A Vestal Virgin

According to the same system, the king proposed to double the number of the tribes, that is, to divide his newly created houses into three tribes, to stand beside the three tribes of the old houses, the Ramnes, Tities, and Luceres. Now as the military divisions of the old commonwealths went along with the civil divisions, the tribes of the commonwealth were the centuries of the army; and if three new tribes were added, it involved also the addition of three new centuries of knights or horsemen; and it is in this form that the proposed change is represented in the common stories. But here it is said that the interest of the old citizens, taking the shape of a religious objection, was strong enough to force the king to modify his project. No new tribes were created, and consequently no new centuries; but the new houses were enrolled in the three old centuries, so as to form a second division in each, and thus to continue inferior in dignity to the old houses in every relation of the commonwealth. It may be fairly supposed, that these second centuries in the army were also second tribes and second curiæ in the civil divisions of the state; and that the members of the new houses voted after those of the old ones no less in the great council, the comitia of the curiæ, than in the smaller council of the senate.

The causes which led to this enlargement of the old constitution may be readily conceived. Whether Tarquinius was a Latin or an Etruscan, all the stories agree in representing him as a foreigner, who gained the throne by his wealth and personal reputation. The mere growth of the Roman state would, in the natural course of things, have multiplied new families, which had risen to wealth, and were in their former country of noble blood; but which were excluded from the curiæ, that is, from the rights of citizenship at Rome; the time was come to open to them the doors of the commonwealth; and a foreign king, ambitious of adding to the strength of his kingdom, if it were but for the sake of his own greatness, was not likely to refuse or put off the opportunity. Beyond this we are involved in endless disputes and difficulties; who the Luceres were, and why Tarquinius raised them to a level with the old tribes, we never can determine.

That there were only four vestal virgins before, and that Tarquinius made them six, would certainly seem to show, that a third part of the state had hitherto been below the other two-thirds, at least in matters of religion; for it was always acknowledged that the six vestal virgins represented the three tribes of the Ramnes, Tities, and Luceres, two for each tribe. But in the additions made to the senate and to the centuries, the new citizens must have been more than a third of the old ones; and indeed here the story supposes that in military matters, at any rate, the Luceres were already on an equality with the Ramnes and Tities. It is enough therefore to say, that there had arisen at Rome so great a number of distinguished families, of whatever origin, or from whatever causes, that an extension of the rights of citizenship became natural and almost necessary: but as these were still only a small part of the whole population, the change went no further than to admit them into the aristocracy; leaving the character and privileges of the aristocracy itself, with regard to the mass of the population, precisely the same as they had been before.

Exercise instructions
Continue the account of Tarquinius enlarging the old Roman constitution, picking up after its final sentence.

Data supplied
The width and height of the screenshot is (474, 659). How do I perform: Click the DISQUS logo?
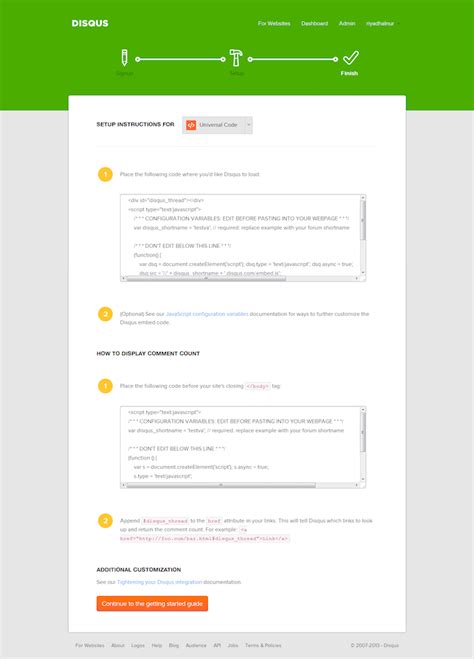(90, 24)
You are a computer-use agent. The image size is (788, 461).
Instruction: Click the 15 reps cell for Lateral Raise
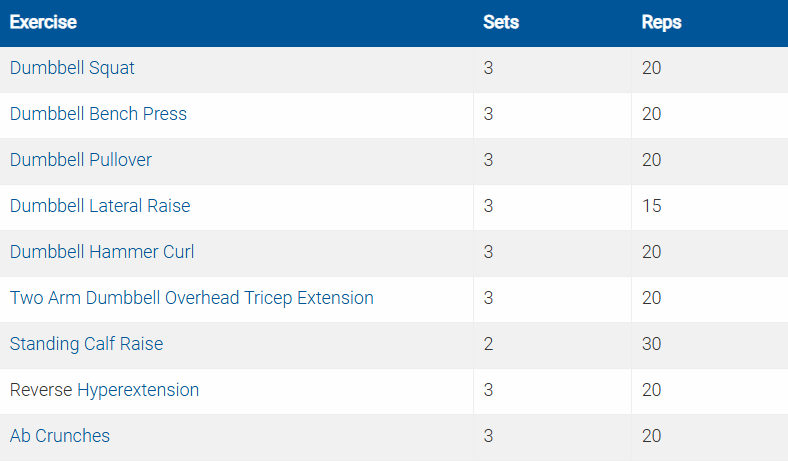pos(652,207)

Reply to the exercise
But a far greater change was effected soon afterwards; no less than the establishment of a new constitution, on totally different principles. This constitution is no doubt historical, however uncertain may be the accounts which relate to its reputed author. “The good king Servius and his just laws,” were the objects of the same fond regret amongst the Roman commons, when suffering under the tyranny of the aristocracy, as the laws of the good king Edward the Confessor amongst the English after the Norman conquest; and imagination magnified, perhaps, the merit of the one no less than of the other: yet the constitution of Servius was a great work, and well deserves to be examined and explained. Servius, like Tarquinius, is represented as a foreigner, and is said also, like him, to have ascended the throne to the exclusion of the sons of the late king. According to the account which Livy[d] followed, he was acknowledged by the senate, but not by the people; and this, which seemed contradictory so long as the people, populus, and the commons, plebs, were confounded together, is in itself consistent and probable, when it is understood that the people, who would not acknowledge Servius, were the houses assembled in their great council of the curiæ, and that these were likely to be far less manageable by the king whom they disliked, than the smaller council of their representatives assembled in the senate. Now supposing that the king, whoever he may have been, was unwelcome to what was then the people, that is, to the only body of men who enjoyed civil rights, it was absolutely necessary for him, unless he would maintain his power as a mere tyrant, through the help of a foreign paid guard, to create a new and different people out of the large mass of inhabitants of Rome who had no political existence, but who were free, and in many instances wealthy and of noble origin; who therefore, although now without rights, were in every respect well fitted to receive them.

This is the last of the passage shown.